John Michaelson was born August E. Mikkola on August 12, 1893 in Taivalkoski, Finland, to Mikko and Kati Mikkola. He had an older brother, Jacob; an older sister, Lizzie; and two younger sisters, Lilly and Mildred. By the time of the 1920 U. S. Census his parents had Americanized their first names to Mike and Katarine, respectively. John was still going by the name August Mikkola in 1920, but in 1930 he was August Michaelson, and by 1940 John Michaelson. During his baseball career, mostly in the 1920s, he was called both John and August, or alternately Gus.

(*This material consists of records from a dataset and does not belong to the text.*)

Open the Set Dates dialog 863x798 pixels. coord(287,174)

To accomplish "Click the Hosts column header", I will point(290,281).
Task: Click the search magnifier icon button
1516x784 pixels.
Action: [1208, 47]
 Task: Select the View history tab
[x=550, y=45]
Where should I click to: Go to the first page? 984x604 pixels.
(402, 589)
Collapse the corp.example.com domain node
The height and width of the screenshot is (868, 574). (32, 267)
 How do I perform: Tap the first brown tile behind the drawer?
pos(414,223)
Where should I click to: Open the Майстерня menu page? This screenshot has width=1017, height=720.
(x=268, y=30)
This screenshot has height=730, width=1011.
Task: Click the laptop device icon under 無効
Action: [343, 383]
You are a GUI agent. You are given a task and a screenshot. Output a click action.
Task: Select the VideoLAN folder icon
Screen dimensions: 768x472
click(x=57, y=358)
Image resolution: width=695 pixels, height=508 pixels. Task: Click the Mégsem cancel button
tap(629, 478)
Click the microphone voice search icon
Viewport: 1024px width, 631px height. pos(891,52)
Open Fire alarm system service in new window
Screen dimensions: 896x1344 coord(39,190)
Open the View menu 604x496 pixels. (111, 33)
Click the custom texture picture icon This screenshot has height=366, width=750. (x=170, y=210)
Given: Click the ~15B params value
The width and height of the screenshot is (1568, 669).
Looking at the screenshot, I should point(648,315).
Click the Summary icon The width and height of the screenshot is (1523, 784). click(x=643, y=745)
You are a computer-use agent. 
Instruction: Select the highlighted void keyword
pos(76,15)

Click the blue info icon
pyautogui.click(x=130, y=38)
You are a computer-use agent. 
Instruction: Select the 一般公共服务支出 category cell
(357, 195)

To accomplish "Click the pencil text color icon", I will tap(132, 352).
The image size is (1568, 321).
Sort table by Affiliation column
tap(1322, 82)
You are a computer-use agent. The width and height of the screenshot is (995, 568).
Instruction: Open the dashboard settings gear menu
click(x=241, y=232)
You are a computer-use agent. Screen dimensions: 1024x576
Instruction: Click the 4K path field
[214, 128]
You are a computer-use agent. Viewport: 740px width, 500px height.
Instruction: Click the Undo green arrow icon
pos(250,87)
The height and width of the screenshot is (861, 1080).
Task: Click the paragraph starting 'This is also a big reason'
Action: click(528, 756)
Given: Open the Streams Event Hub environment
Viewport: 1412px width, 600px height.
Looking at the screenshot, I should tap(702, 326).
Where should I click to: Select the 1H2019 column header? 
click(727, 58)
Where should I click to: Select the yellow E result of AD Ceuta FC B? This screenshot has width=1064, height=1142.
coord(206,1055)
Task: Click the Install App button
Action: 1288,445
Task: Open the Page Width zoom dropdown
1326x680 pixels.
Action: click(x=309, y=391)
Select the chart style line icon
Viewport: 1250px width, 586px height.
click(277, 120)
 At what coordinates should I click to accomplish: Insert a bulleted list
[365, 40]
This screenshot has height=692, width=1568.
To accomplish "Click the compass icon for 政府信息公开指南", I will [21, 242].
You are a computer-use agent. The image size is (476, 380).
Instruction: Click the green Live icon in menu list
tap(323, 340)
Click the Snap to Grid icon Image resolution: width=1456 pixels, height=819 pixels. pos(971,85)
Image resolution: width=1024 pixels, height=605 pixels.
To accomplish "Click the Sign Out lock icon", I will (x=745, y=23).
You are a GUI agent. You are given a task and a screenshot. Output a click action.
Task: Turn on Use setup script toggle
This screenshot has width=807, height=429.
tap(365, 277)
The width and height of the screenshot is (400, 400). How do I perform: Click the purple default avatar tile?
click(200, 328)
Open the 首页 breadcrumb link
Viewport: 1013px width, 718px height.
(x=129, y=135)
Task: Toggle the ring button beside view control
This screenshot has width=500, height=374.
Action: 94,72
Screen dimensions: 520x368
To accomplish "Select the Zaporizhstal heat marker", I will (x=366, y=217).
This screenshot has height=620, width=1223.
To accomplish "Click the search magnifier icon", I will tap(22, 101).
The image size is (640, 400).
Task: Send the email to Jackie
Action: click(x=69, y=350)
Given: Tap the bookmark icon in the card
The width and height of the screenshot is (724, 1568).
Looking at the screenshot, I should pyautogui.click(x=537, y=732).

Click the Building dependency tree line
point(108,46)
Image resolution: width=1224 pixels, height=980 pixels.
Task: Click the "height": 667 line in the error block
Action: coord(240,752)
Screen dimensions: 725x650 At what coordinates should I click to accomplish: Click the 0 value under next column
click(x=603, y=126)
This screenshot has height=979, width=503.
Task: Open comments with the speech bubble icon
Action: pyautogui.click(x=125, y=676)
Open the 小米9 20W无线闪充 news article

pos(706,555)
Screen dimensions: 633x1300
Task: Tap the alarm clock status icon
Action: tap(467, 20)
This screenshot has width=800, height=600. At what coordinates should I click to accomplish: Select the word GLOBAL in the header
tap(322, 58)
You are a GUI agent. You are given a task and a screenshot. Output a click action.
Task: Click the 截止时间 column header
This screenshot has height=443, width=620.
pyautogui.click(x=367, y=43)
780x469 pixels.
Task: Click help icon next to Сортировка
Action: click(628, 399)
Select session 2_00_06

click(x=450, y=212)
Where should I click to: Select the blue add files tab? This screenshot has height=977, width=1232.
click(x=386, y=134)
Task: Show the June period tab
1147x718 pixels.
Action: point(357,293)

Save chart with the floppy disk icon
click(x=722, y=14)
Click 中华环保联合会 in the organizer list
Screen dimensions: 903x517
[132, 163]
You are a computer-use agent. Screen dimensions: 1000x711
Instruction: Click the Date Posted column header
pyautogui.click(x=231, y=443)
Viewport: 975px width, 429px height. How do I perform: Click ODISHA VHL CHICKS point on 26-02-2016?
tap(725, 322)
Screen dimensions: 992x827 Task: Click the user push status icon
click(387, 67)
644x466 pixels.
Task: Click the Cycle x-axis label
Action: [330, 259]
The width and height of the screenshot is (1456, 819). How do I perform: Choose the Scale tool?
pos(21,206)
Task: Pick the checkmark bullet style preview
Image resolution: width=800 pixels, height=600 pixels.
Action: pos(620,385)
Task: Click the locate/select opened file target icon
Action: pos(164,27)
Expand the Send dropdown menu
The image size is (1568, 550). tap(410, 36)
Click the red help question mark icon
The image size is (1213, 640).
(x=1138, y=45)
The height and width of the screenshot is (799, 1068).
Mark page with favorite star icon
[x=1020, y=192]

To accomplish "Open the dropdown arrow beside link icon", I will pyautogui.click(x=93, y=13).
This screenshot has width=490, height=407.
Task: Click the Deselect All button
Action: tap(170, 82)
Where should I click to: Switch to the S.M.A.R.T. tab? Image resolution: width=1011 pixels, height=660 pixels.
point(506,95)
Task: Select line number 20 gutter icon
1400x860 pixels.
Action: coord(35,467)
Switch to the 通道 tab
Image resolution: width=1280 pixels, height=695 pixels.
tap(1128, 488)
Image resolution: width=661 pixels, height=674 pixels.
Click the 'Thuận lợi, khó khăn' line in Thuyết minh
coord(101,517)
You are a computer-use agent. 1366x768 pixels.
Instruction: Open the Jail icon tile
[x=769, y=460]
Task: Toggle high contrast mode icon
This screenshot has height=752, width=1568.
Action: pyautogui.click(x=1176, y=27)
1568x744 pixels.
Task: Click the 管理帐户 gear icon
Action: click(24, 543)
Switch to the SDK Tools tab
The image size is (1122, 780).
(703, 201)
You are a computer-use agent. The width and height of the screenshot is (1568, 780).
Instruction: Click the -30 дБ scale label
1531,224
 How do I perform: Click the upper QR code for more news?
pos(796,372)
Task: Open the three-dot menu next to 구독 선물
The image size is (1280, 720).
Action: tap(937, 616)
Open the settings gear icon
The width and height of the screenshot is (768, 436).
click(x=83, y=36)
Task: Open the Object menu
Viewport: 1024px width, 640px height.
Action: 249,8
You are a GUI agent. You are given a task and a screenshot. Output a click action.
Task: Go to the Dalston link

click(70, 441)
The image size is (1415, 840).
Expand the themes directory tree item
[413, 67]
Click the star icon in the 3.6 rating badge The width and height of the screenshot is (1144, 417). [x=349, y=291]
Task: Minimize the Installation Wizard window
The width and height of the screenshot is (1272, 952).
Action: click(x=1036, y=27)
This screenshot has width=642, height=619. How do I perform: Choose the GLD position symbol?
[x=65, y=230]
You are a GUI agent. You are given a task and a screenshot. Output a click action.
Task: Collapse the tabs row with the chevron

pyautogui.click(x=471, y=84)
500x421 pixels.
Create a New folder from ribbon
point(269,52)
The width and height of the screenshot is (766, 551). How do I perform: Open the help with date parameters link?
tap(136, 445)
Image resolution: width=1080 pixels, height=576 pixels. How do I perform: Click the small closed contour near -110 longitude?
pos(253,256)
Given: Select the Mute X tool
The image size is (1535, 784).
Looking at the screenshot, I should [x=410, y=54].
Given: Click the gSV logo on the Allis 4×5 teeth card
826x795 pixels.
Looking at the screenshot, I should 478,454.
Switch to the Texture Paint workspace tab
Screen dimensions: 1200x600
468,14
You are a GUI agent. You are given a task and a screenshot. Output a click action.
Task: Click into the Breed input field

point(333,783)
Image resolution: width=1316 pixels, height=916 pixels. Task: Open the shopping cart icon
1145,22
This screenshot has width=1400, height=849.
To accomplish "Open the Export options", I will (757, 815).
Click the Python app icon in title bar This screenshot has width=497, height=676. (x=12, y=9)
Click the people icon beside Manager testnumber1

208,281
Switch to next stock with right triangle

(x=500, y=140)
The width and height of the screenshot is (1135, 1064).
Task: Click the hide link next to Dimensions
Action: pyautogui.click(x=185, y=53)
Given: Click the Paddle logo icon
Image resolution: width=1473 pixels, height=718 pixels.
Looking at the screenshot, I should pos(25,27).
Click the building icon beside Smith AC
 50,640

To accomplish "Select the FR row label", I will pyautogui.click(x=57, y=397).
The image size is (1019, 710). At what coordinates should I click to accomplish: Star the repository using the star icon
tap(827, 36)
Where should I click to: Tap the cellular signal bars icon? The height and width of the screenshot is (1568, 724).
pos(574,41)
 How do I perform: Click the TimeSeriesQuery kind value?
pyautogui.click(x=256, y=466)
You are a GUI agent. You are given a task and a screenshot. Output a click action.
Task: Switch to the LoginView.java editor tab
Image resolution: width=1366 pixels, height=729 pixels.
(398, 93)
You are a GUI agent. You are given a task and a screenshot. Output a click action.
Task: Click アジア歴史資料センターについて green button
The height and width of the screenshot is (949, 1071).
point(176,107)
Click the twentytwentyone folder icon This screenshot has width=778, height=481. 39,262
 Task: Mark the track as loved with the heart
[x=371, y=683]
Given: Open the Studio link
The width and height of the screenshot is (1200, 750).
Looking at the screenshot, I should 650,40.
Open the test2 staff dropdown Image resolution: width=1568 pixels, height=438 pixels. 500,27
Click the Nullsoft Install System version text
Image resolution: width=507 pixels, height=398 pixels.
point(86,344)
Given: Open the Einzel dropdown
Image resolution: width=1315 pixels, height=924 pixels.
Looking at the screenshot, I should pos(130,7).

In 1898, when August was about five years old, the family boarded the Empress Ireland at Liverpool, England. They arrived in North America at Quebec, Canada, and subsequently entered the United States. The family settled in the small town of Allouez on Michigan’s Upper Peninsula, about 25 miles northwest of Houghton. His father worked in the local copper mines; as soon as he was old enough, August did too. At the time of the 1910 U. S. Census, when he would have been about 16 years old, his listed occupation was that of a framer in a copper mine and by 1920 as a motor man in the mines.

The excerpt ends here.